Mariage par procuration
Peu à peu, une évidence s’impose : ils doivent se marier, pour "officialiser cette relation". Un chemin de croix commence. Ils déposent plusieurs demandes auprès de l’administration israélienne - toutes refusées. Finalement, ils parviennent à obtenir des procurations. Le père de Nizar et le frère d'Ahlam se rendent à Ramallah pour marier les deux jeunes gens. Chacun de son côté, Nizar à Ashkelon et Ahlam à Sharon, fête cette union avec ses co-détenus. Leur nuit de noce, ils la passeront chacun dans leur cellule, séparés.
En cinq ans, ils ne parviennent à se voir qu’une seule fois, en mars 2010. "Les autorités israéliennes invoquaient des risques de menaces pour la sécurité d’Israël et nous refusaient toutes les demandes", raconte Nizar. Finalement, grâce à l’intervention des services de sécurité palestiniens, puis israéliens, mari et femme parviennent à se voir. "Nous nous sommes vus dans un parloir. Nous nous sommes parlé au téléphone, comme lors de notre première rencontre, sept ans auparavant", poursuit l’homme.

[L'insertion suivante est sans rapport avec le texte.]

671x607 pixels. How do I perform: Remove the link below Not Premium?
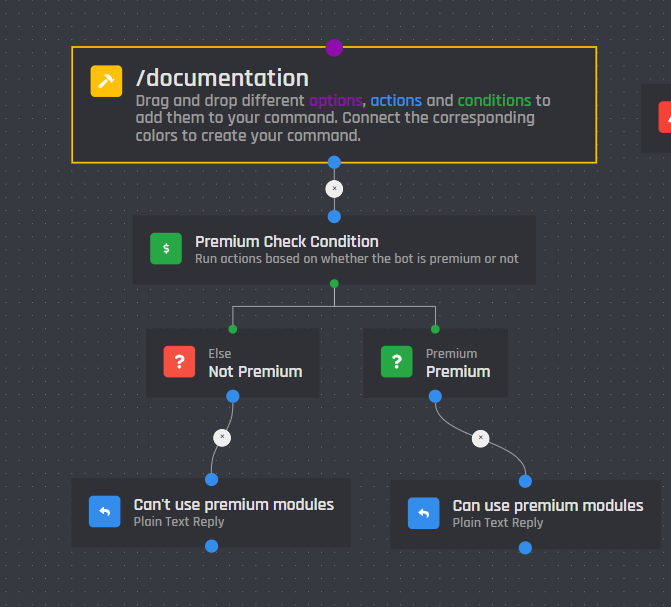223,437
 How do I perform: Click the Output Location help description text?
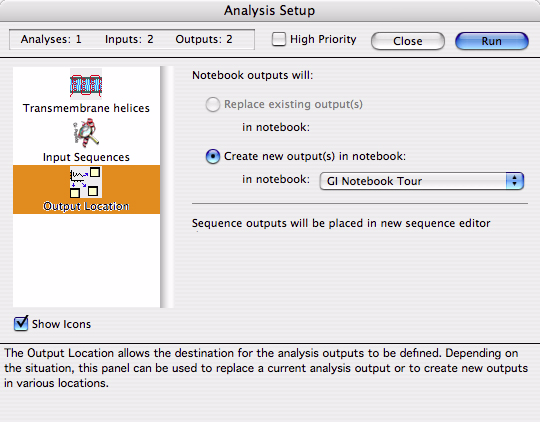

En fin de semaine dernière, Nizar apprend que sa femme et lui font partie des 1 027 prisonniers palestiniens qui seront libérés en échange de Gilad Shalit, retenu depuis cinq ans par le Hamas. Nizar devra retourner dans sa famille à Ramallah, et la jeune femme devra s’installer en Jordanie. "J’ai ressenti tellement de joie ! Mais j’ai aussi eu le cœur serré car je sais que je serai encore éloigné d’Ahlam", soupire-t-il. Et d’ajouter : "J’ai déjà commencé à faire les démarches nécessaires pour obtenir l’autorisation de me rendre en Jordanie. Je sais maintenant que l’espoir de la voir bientôt n’est pas vain."